It was the elimination of the gas tax in favor of sales tax revenues that attracted the most attention in policy circles—and the most criticism. To some, relying on a general sales tax for a portion of transportation revenues signified a step away from the concept of a user fee. Howell said he was unmoved by those concerns.

“There was some objection in the Senate particularly about the fact that the sales tax was not a user fee,” he said. “I really don’t see the magic in that. Our job is to raise money and do it in the most efficient, most effective way and I think that’s what this plan does. There was also talk about the sales tax being regressive. I can’t think of a more regressive tax than the gasoline tax. If I’m some worker and I’ve got to get in my car and drive 30 miles to the site each day, that 17.5 cents-a-gallon is a lot more regressive than three-tenths of one percent on the sales tax. … Again, there’s parts of this plan that some people don’t care for.”

Strader said the Virginia plan isn’t as much of a divorce from the user fee concept as it would first seem.

“We see a direct nexus between the sales tax and transportation,” he said. “There is not a single thing you can pay a sales tax on that has not moved through at least one if not multiple facets of our transportation infrastructure be it the port, be it Dulles International Airport, be it any one of our rail lines, intermodal facilities, I-81, I-95. Anything you purchase has somewhat of an impact on our transportation infrastructure. It’s causing damage or leading to congestion or whatnot. So we didn’t see it as completely cutting ties between revenue and the infrastructure.”

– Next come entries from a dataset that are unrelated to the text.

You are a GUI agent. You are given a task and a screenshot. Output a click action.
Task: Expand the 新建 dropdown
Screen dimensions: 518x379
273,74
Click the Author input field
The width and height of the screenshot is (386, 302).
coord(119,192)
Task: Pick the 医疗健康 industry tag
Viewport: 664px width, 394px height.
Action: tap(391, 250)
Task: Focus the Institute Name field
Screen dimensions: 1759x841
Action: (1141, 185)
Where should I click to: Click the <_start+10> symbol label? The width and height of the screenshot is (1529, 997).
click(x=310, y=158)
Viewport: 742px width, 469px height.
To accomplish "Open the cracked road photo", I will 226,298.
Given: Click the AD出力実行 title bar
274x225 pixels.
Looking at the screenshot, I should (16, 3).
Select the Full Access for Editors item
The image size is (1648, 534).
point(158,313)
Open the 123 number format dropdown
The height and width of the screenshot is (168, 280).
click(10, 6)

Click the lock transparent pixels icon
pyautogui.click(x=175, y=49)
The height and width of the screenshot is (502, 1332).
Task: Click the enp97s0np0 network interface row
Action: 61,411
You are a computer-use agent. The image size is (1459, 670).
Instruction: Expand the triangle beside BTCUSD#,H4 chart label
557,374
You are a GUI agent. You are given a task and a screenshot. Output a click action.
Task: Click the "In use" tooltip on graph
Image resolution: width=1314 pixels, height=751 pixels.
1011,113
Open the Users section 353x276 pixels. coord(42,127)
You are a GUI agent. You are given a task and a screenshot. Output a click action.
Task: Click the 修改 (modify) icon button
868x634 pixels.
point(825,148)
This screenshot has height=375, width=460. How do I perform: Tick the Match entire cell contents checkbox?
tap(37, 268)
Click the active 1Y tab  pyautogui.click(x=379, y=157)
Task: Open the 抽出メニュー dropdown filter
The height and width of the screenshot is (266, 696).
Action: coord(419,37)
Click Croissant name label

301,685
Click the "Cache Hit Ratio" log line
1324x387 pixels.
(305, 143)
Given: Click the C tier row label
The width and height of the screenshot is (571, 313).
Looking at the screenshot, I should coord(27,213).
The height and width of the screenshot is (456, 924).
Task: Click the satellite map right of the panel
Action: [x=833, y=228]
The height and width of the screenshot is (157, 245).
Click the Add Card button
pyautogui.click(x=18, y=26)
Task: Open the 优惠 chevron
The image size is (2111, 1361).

“Part of this legislation is also looking at other user fees. You have the alternative fuel vehicle fee, which is not very popular among some folks. You have the titling tax. … We have a very robust truck permitting program, which (Del. Joe May) has been a major driver of reform to that generates revenue. So there’s not a complete cutting of ties to user fees.”

Maryland’s Transportation Infrastructure Investment Act

“We took a different approach from Virginia,” Maryland House Majority Leader Kumar Barve told policy academy attendees. “Let me say that like Virginia, we have a triple A bond rating and like Virginia we’ve been hurt by what’s happened in the federal government over the last several years.”

“The initial proposal that Speaker Mike Busch on our House side had and some of the initial proposals were very similar to the Virginia plan and we found that with the exception of the gas station owners who liked it, nobody seemed to like it much and we were going to be criticized for raising taxes anyway so we decided, y’know what, if we’re going to be criticized, let’s get some real money and do projects. So here’s what we did. We are phasing this in between July 1 of 2013 and July 1 of 2016. We are in step increments phasing in a 3 percent sales tax on gasoline at the wholesale level. Number two, we are indexing the existing 23.5 cents gasoline tax at the retail level, indexing that to the rate of inflation. Number three, we are also indexing starting in 2015 transit rider, bus fees, light rail fees because we really feel everybody needs to participate in this. We have a minor vehicle registration fee increase of $3.50 and that’s going to be dedicated to our statewide medevac system.”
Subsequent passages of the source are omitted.